Een alternatief voor de carrièreladder
De carrièreladder is een extreem achterhaald model om naar je werkende leven te kijken. Maar als de carrièreladder niet meer werkt, hoe kijk je dan wel naar je werk? Ik zal niet claimen dat ik hét antwoord heb, maar ik heb wel een andere zienswijze met bijbehorend model die mij en veel mensen in mijn trainingen veel meer rust, bewegingsruimte en zin in werken geeft. Als je op deze manier gaat denken over en kijken naar je carrière dan zal je veel dichter bij je eigen kern terecht komen en dan zul je vrij snel meer geluk ervaren in je werk. En dan maakt het niet eens uit of je direct iets wijzigt ten aanzien van je huidige baan. Anders kijken leidt tot anders denken en dat leidt weer direct tot anders voelen.
1) Leliebladeren
Een alternatieve kijkwijze is het leliebladerenmodel dat ik leerde van Smiley Poswolski in zijn boek The Quarter-life Breakthrough. Stel je voor dat je huidige baan gerepresenteerd wordt door een lelieblad waar jij op staat. Om je heen zijn er allemaal andere leliebladeren die andere banen voorstellen waar jij nu redelijkerwijs voor in aanmerking komt. De leliebladeren zijn wat in beweging want de markt verandert voortdurend en dus groeien er soms ook nieuwe leliebladeren omhoog uit de vijver. Als je nu merkt dat je met niet meer zoveel energie en passie op je huidige lelieblad staat, dan is het enige wat je hoeft te doen de verschillende leliebladeren om je heen te verkennen en uiteindelijk een keuze te maken naar welke volgende je gaat hoppen. Het verkennen doe je door koffie te drinken met mensen die er al werken en gewoon binnen te stappen bij bedrijven die je gaaf vindt. In dat proces kom je erachter dat sommige toch wat minder goed haalbaar zijn, de hop is nog te groot, of juist niet zo uitdagend of aansprekend voor jou. Zodra je je keuze hebt gemaakt, waag je de sprong et voilà, je hebt een nieuwe baan waar je weer een tijdje mee vooruit kunt. Dit kan dus heel goed iets anders zijn dan wat je hiervoor deed, maar dat maakt niet uit. Het is niet meer ‘halfdimensionaal’ zoals de carrièreladder maar je bewegingsvrijheid zit nu in de volle ruimte van twee dimensies: voor-achter én links-rechts. Het hele speelveld ligt voor je open en je kunt zoveel heen en weer hoppen als je zelf wilt.

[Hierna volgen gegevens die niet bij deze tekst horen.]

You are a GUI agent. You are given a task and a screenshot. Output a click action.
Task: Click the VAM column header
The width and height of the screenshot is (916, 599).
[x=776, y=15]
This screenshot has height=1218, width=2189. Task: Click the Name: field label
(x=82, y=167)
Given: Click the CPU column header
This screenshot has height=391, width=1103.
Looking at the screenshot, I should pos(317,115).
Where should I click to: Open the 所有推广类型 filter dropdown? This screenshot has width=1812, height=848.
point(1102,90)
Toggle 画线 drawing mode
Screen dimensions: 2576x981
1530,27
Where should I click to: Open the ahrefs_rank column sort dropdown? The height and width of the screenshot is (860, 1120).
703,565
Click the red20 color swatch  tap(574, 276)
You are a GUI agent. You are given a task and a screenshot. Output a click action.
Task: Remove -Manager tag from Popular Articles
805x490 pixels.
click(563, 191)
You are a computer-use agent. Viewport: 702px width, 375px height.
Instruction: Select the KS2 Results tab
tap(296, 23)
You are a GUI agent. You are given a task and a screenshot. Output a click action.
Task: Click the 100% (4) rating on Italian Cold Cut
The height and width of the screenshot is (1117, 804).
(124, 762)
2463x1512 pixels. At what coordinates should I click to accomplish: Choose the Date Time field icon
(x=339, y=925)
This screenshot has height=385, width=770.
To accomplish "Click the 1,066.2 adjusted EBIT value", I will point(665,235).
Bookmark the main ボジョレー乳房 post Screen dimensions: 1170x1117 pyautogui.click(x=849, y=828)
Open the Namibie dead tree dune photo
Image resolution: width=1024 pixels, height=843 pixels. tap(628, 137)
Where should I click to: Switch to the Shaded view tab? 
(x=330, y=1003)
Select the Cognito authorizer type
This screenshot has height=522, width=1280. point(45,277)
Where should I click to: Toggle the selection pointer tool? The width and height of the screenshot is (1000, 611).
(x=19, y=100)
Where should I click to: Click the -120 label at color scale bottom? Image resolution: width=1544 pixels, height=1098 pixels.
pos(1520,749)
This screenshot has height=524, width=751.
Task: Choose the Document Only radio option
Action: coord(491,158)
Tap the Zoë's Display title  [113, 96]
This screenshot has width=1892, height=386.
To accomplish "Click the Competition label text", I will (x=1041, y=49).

Dit eenvoudige leliebladerenmodel laat zien dat je binnen onafzienbare tijd prima weer een sprong kunt maken. Als je uitgeleerd bent en de organisatie gegeven hebt wat je te bieden had, dan is het wellicht tijd om weer verder te kijken. Ergens is het ook heel logisch. Je bent een lerend en jezelf ontwikkelend jong mens. Hoe zou je dan nu al kunnen weten wat je voor de rest van je leven wilt doen? Het is denk ik juist heel goed om een beetje te job hoppen, hoe negatief de connotatie van dat woord ook is. Je trouwt tegenwoordig toch ook niet meer met de eerste persoon die je ooit zoent? Nee, het is een eerste stap in het verkennen van het spel van de liefde en het is prima als er nog vele stappen volgen voor je je zo op je gemak voelt bij iemand dat je eens wat langer blijft plakken. Hetzelfde geldt voor werk.
2) Naar je wortels
Het mooiste van het leliebladerenmodel is dat het niet bij de twee genoemde dimensies blijft. Met elke hop naar het volgende lelieblad leer je namelijk weer iets over jezelf, over wat voor werk jij fijn vindt en wat voor omgeving bij jou past. Dat is waar de derde dimensie om de hoek komt kijken. Leliebladeren hebben namelijk nog iets dat onder water zit en we vaak vergeten: wortels. De wortels van de leliebladeren gaan over wie jij nou echt bent en wat er ten diepste goed bij je past. Met elke hop die je maakt leer je iets over jezelf: persoonlijke waarden die je wel of niet in dat bedrijf vertegenwoordigd ziet, talenten die je wel of niet kwijt kunt in je baan, passies die worden aangewakkerd of uitgeblust in een functie. In een vijver zijn bepaalde leliebladeren met elkaar verbonden via de wortels en horen dus bij elkaar. Per hop wordt het duidelijker voor je welke groepen leliebladeren (wat voor soort functies, omgevingen en organisaties) wél met jouw wortels matchen wen welke niet. Het wordt dus steeds makkelijker hoppen omdat je meer over jezelf leert en helderder krijgt welke volgende leliebladeren wél en niet bij je passen.
3) Leliebladerengedrag
Omdat de leliebladerenaanpak je steeds dichter naar je eigen wortels beweegt komt er een heel ander soort gedrag bij kijken. Laten we eens kijken hoe je gedrag verandert als we het contrasteren met typische gedragingen binnen het carrièreladderdenken.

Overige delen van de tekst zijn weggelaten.